How valuable is Wood?
We all know that certain woods, like Brazilian rosewood (Dalbergia nigra) for example, because they have beautiful grain pattern and come from trees that are in very short supply, often growing in locations that are difficult to access, have very high market value. Yet very common woods harvested from the right trees and handled in special ways can sometimes yield even higher prices. Some of the most valuable wood in the world today is found in the violins built by Stradivari and his contemporaries in Cremona, Italy from about 1664 to 1737. Today these violins sell for more than a million US dollars each. Until recently all the credit for the unique tone of those violins had been lavished on the violin builders. Certainly they were very skilled luthiers and knew how to carve the spruce tops to maximize sound transmission, but we now know that some of the credit for the special tonal properties of these musical instruments is attributable to how the spruce trees grew and how the logs were subsequently handled.
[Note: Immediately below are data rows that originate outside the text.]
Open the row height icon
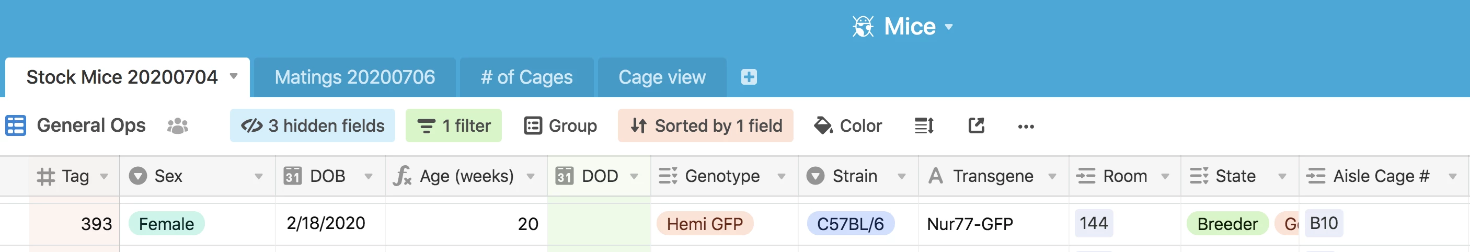 pos(924,125)
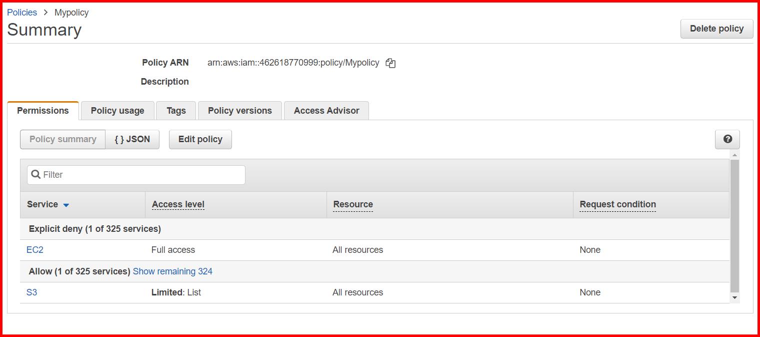
Task: Click the scrollbar down arrow
Action: click(x=734, y=297)

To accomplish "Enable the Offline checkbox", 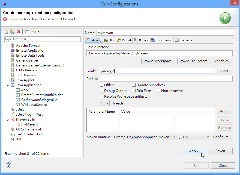I will (102, 85).
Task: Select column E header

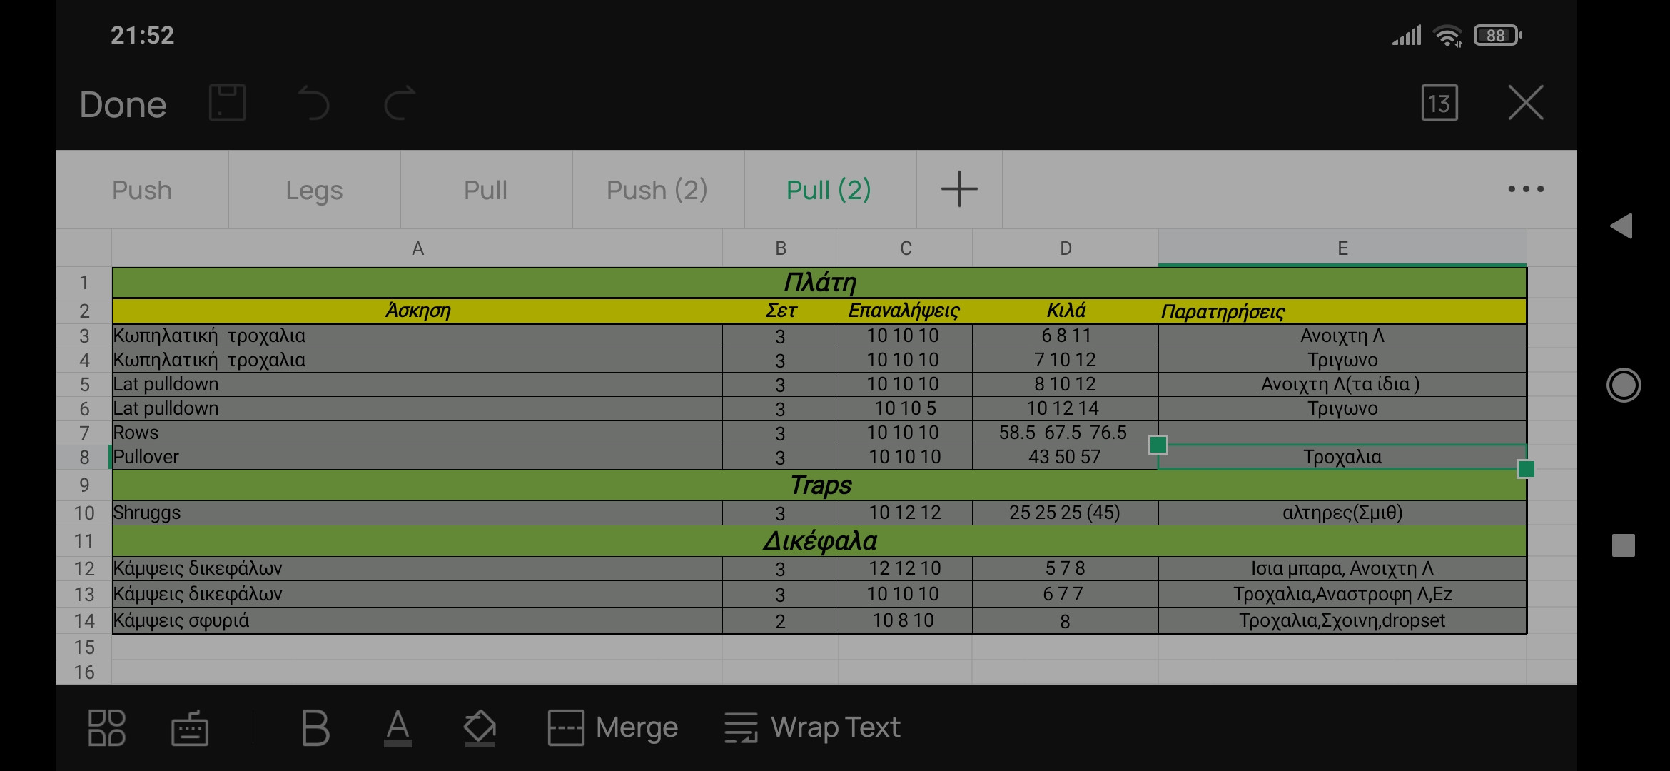Action: pos(1342,248)
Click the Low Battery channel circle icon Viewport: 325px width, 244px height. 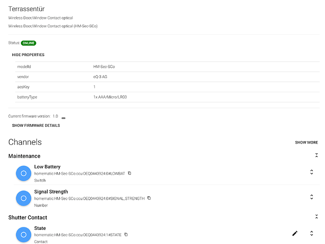pos(23,173)
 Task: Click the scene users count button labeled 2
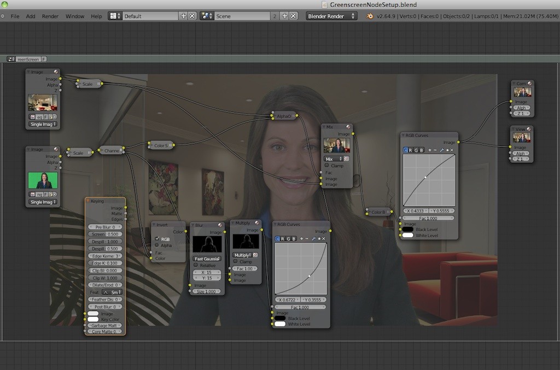[x=275, y=16]
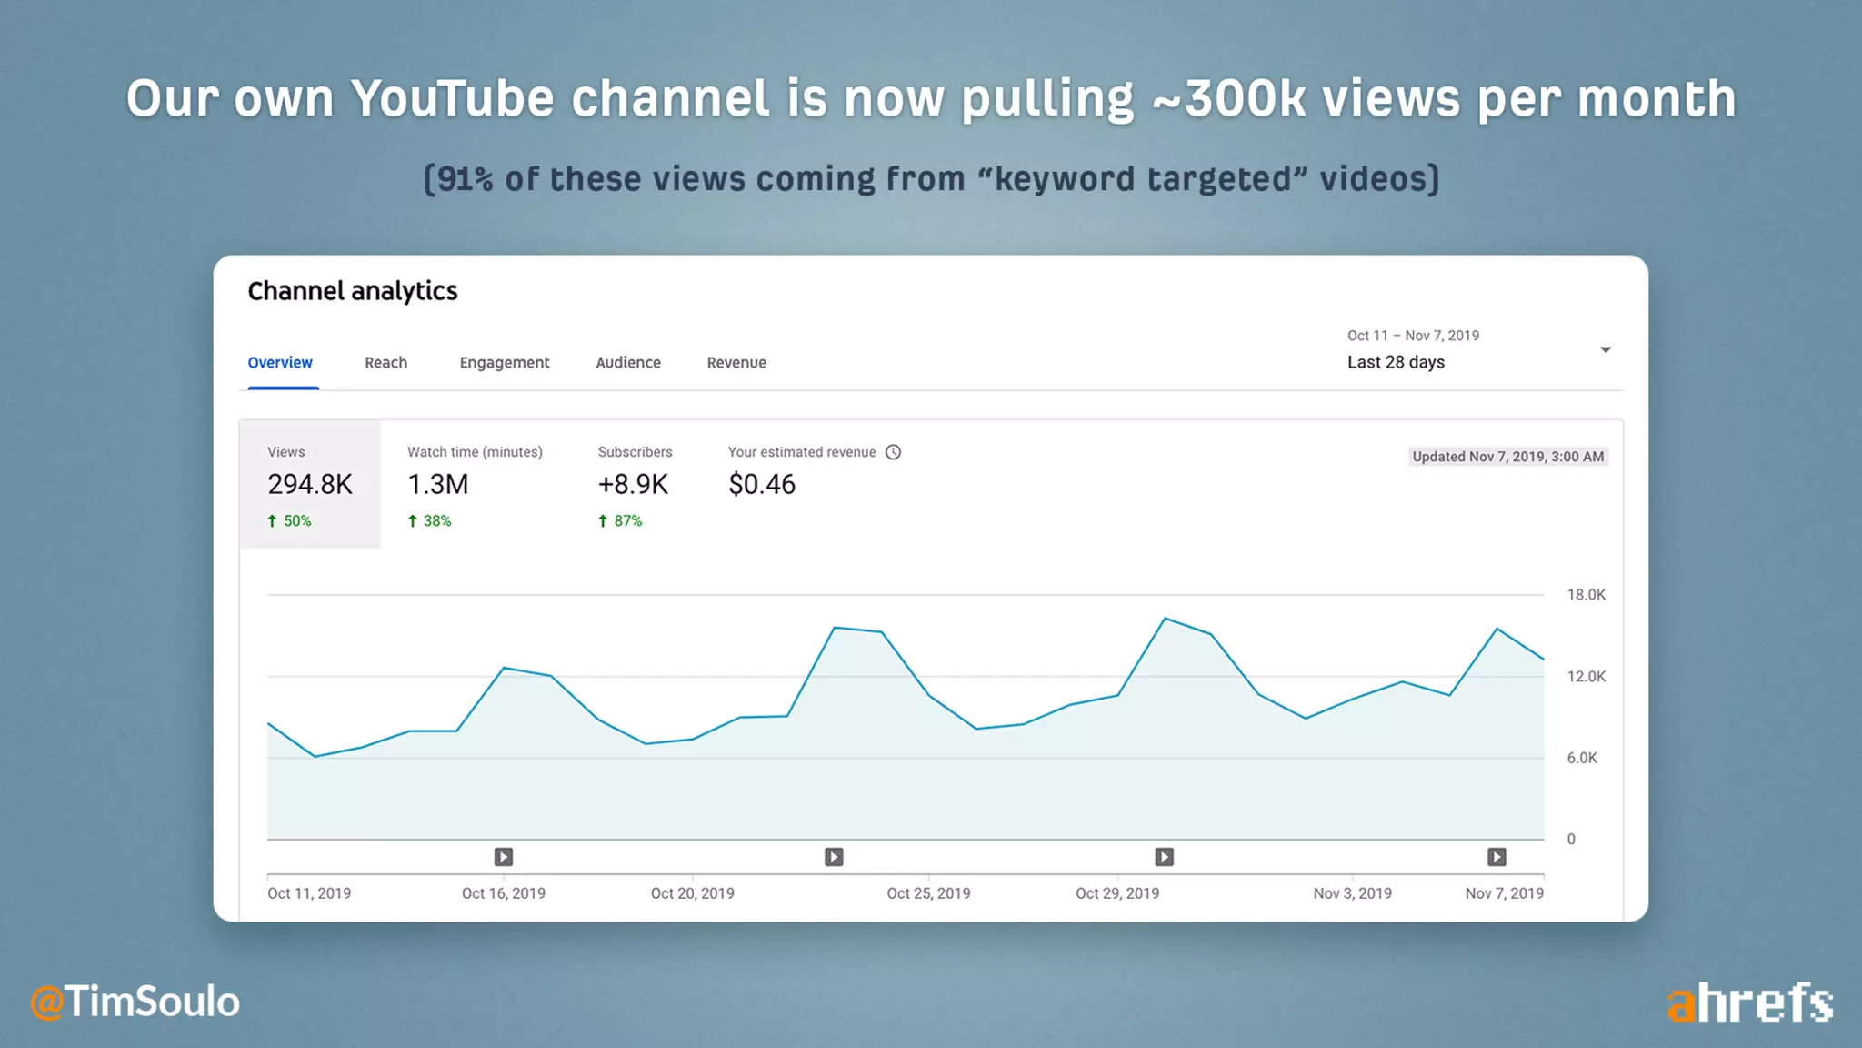Click the video marker after Oct 20
1862x1048 pixels.
pos(834,857)
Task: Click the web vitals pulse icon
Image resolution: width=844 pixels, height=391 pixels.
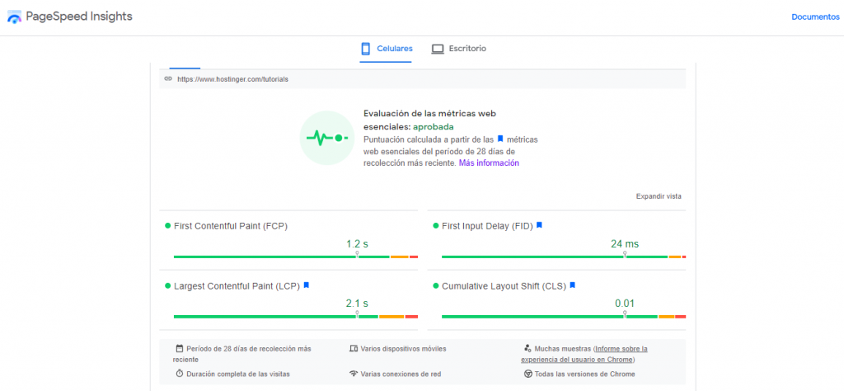Action: (x=324, y=137)
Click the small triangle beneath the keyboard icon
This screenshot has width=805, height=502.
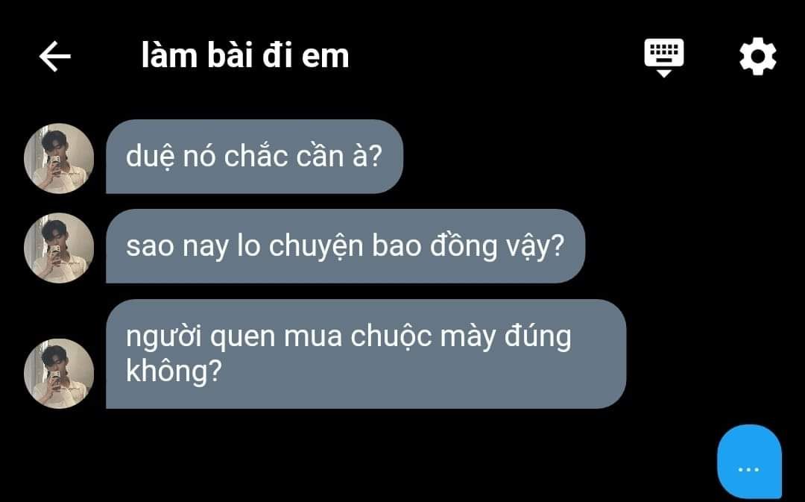[x=664, y=74]
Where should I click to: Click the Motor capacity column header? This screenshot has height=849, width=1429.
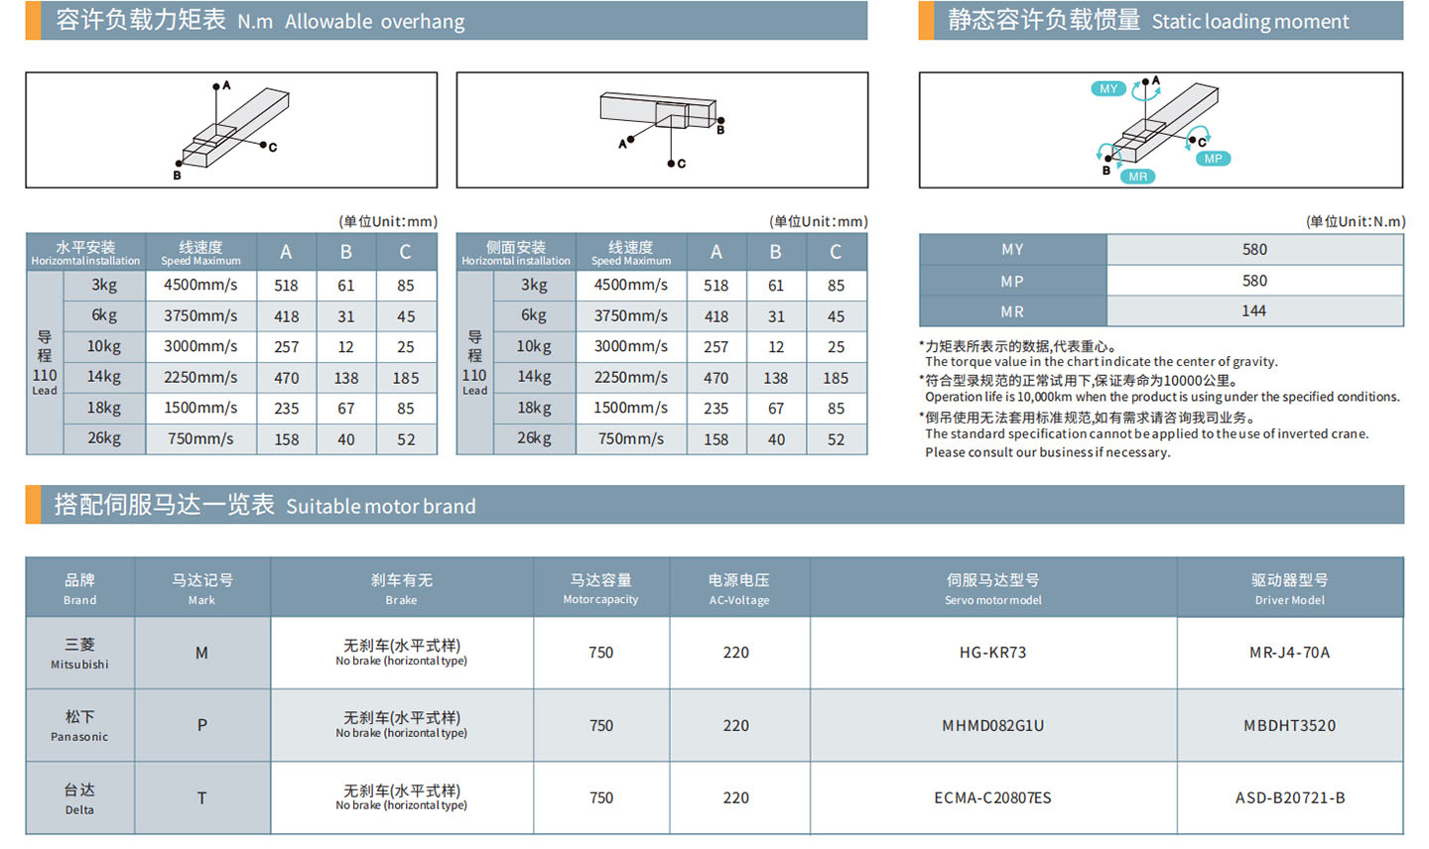point(601,588)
Recent research by Burkle and Grissimo-Mayer (2003) has revealed that spruce trees growing in the Italian Alps that provided the wood for the Cremona luthiers, grew during a particularly cold period in Europe known as the Maunder Minimum. Because the growing season was shorter and cooler the trees grew more slowly than normal, producing narrower rings and thereby increasing the volume of latewood, where sound is transmitted the fastest. High speed of sound transmission or ‘response’ allows a violin to capture and radiate all of the notes produced by the strings.
Of equal importance was how the spruce logs were handled before milling. During this period the spruce forests were under the absolute control of the Republic of Venetia. Spruce logs cut in the Italian Alps were transported by streams and rivers to Venice where they could be inventoried. Often these logs remained ponded in the Venetian lagoon for up to five years, during which time these green logs absorbed sea salts by diffusion. Based on laboratory tests (Erickson and Rees, 1940), we know that conifer wood impregnated with chloride salts, such as NaCl or MgCl, have compression strength improved by 25% or more. This added compression strength prevented the arched violin top from undergoing creep under the constant pressure of the strings, and, in addition, allowed the luthiers to experiment with thinner tops to improve sound transmission.
As managers, we cannot control future weather patterns or even wait for five years while logs steep in a brine solution, but we can manage planted forests to match the quality of the wood with anticipated market demands.